__Stated exercise__
Copy out the records below word for word, starting from the first line and ending with the line containing "(952, 603).".

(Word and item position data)
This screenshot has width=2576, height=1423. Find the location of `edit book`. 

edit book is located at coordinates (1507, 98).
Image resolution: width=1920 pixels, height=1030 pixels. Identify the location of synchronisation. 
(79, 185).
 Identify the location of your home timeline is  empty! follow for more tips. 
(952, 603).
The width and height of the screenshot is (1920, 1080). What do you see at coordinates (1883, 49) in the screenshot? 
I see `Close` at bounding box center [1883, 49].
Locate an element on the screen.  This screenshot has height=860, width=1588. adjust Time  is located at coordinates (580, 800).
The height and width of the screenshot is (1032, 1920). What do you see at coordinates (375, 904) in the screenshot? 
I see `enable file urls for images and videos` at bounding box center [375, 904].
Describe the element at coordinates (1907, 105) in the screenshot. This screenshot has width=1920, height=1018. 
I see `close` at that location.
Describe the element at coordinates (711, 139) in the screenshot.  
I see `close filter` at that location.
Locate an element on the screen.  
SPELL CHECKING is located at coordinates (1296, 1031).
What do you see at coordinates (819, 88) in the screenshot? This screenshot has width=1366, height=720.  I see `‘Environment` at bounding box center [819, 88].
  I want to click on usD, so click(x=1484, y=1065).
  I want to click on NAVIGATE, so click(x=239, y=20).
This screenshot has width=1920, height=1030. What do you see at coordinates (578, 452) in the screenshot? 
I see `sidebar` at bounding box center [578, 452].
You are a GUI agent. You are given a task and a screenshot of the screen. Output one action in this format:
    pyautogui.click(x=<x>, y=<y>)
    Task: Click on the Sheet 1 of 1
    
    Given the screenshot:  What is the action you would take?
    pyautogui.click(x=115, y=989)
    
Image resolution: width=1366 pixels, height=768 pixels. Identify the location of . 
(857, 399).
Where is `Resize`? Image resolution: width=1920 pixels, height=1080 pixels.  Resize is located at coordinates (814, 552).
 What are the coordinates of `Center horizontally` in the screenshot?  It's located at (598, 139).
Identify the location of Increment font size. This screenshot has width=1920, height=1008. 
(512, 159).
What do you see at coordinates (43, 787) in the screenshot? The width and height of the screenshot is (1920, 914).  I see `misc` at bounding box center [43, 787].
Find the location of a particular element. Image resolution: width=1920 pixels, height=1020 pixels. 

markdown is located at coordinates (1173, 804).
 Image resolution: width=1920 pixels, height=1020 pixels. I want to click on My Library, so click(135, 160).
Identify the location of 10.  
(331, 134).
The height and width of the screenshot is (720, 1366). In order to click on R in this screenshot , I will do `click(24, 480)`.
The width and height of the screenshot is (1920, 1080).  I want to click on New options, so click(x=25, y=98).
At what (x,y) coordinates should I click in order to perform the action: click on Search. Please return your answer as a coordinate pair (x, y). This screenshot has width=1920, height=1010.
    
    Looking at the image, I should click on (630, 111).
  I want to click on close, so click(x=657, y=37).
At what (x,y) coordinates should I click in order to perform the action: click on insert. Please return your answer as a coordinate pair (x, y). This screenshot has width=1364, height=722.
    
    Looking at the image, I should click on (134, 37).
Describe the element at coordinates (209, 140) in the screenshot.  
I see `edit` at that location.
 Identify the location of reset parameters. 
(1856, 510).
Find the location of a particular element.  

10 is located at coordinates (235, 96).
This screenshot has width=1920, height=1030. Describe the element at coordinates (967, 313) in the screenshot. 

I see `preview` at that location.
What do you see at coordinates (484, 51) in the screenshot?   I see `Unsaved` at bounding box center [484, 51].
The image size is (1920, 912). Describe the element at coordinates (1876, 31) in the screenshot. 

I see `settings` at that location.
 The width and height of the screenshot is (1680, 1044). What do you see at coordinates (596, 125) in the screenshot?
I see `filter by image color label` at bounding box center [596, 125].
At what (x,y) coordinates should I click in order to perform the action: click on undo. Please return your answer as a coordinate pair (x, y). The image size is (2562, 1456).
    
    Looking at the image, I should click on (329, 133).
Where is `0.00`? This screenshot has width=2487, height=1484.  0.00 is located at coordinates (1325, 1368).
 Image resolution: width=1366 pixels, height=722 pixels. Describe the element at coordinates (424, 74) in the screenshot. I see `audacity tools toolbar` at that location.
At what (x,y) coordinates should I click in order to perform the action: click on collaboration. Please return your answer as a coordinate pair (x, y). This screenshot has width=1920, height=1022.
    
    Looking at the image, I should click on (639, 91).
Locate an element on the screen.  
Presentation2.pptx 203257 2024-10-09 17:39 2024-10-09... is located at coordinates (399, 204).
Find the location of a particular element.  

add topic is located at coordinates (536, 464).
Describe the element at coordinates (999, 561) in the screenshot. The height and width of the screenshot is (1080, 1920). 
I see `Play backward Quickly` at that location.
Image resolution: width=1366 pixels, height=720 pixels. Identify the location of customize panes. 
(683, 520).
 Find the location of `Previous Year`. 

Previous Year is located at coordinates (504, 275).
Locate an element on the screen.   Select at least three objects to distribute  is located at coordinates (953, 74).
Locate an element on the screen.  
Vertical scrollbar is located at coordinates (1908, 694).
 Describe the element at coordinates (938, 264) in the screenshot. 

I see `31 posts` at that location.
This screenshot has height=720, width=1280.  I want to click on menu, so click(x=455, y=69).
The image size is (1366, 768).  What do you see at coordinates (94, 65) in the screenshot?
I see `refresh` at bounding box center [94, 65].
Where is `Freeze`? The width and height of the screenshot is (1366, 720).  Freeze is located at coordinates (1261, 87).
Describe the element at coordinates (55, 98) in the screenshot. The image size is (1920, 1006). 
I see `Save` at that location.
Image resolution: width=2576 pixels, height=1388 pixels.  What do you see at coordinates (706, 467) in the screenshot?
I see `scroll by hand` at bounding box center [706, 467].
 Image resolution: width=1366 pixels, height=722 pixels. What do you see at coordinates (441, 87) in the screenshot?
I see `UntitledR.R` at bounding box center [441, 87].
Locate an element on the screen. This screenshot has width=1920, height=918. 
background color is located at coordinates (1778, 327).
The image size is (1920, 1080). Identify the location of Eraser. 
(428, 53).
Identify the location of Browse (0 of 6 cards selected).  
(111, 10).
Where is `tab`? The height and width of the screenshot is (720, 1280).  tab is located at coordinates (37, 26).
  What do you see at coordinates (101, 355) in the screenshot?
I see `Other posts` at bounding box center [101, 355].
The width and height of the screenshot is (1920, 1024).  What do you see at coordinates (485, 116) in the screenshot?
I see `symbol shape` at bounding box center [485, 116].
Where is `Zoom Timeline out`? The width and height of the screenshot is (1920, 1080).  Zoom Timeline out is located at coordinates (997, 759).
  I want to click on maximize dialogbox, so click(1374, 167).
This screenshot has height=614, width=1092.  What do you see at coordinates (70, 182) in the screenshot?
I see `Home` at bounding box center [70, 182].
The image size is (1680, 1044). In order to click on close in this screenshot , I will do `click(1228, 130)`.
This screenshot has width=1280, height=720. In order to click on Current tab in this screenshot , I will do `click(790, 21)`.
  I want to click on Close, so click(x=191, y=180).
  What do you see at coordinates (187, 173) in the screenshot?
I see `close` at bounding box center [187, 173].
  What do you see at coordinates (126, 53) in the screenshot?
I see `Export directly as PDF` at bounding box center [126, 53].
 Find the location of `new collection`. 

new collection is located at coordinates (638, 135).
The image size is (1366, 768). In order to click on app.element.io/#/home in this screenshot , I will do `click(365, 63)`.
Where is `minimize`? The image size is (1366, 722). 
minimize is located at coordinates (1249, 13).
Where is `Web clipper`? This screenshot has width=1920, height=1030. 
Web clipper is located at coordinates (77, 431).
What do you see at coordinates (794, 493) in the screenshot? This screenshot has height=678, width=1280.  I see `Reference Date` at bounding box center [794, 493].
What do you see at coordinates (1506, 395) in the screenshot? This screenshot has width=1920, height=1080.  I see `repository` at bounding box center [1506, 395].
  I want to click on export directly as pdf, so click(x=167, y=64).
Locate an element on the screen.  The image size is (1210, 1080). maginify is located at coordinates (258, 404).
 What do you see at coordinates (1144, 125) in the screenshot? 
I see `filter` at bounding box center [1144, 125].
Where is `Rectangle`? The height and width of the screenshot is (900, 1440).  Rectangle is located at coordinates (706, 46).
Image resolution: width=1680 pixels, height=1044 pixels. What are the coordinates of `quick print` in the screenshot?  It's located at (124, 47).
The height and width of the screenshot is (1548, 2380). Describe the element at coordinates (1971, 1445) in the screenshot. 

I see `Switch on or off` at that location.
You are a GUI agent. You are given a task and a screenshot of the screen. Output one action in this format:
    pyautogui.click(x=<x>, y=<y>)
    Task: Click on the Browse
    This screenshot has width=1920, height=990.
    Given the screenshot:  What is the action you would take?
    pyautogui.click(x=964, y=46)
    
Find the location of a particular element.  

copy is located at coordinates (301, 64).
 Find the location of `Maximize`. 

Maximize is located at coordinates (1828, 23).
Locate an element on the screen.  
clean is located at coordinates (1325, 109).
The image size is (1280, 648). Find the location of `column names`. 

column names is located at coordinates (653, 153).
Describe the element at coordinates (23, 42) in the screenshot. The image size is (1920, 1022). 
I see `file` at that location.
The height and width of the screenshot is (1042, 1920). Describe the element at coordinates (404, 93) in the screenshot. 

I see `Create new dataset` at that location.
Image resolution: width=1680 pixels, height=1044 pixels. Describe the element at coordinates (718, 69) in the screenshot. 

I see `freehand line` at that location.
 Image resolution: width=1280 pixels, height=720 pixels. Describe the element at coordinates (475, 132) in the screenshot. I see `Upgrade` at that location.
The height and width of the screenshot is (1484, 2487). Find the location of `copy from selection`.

__The reply__
This screenshot has width=2576, height=1423. Find the location of `edit book`. 

edit book is located at coordinates (1507, 98).
Image resolution: width=1920 pixels, height=1030 pixels. Identify the location of synchronisation. 
(79, 185).
 Identify the location of your home timeline is  empty! follow for more tips. 
(952, 603).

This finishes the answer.